▶ [Instruction]: In the commentary on delegation, which book by a CEO does the writer cite, and who wrote it?

▶ [Selected text]:

--- --- ---

About delegation

Why not reading the memos doesn’t count as acting like a CEO.

If, as his flatterers insist, George W. Bush’s Presidential style is that of a corporate CEO, it seems to me that the firm is in desperate need of a shareholder revolt. Putting aside the moment my view that most of the things he wants to accomplish are evil, it’s pretty clear that the place simply isn’t being very well manged right now.

There’s a book by an actual, and quite successful CEO — High Output Management, by Andrew Grove of Intel’s glory days — that gives at least one hint of the cause of the massive incompetence that has led to such misterable failure. Grove discusses the central importance of delegation: letting other people actually make decisions. (That’s the lesson that Jimmy Carter and Bill Clinton never adequately learned.)

--- --- ---

▶ [Provided data]:
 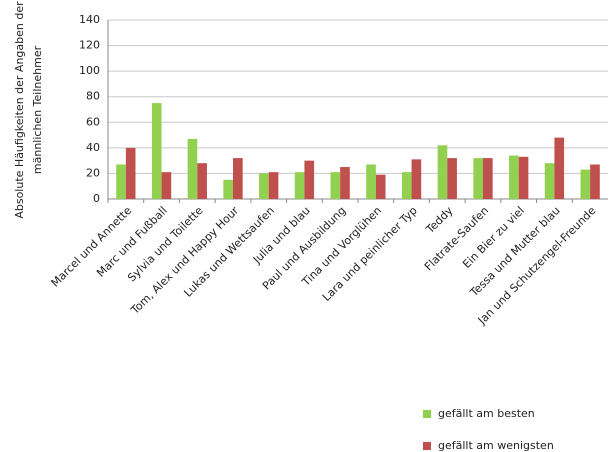 What do you see at coordinates (90, 46) in the screenshot?
I see `y-tick-label: 120` at bounding box center [90, 46].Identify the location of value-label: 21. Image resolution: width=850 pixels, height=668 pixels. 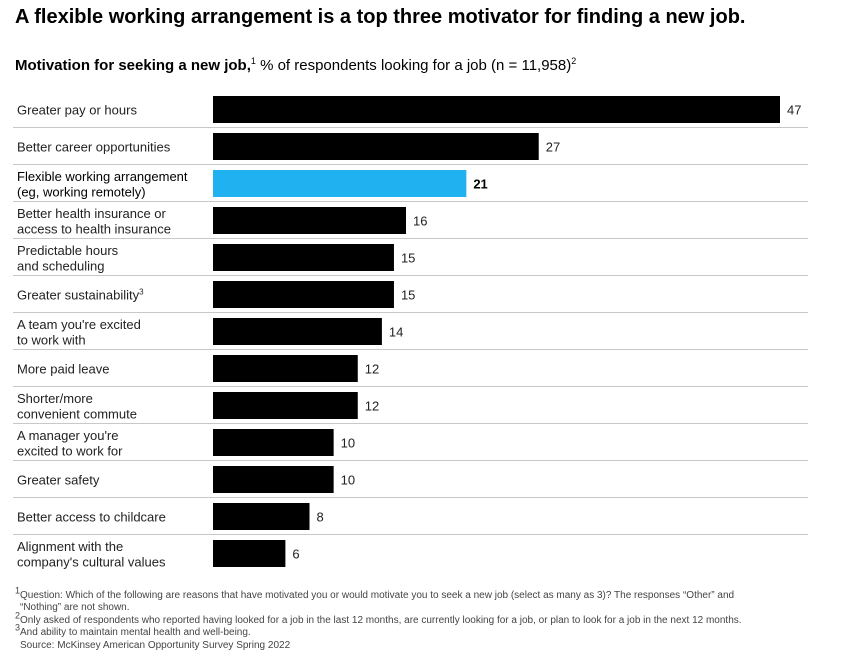
(480, 184).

--- --- ---

▶ [Written solution]: High Output Management, by Andrew Grove of Intel.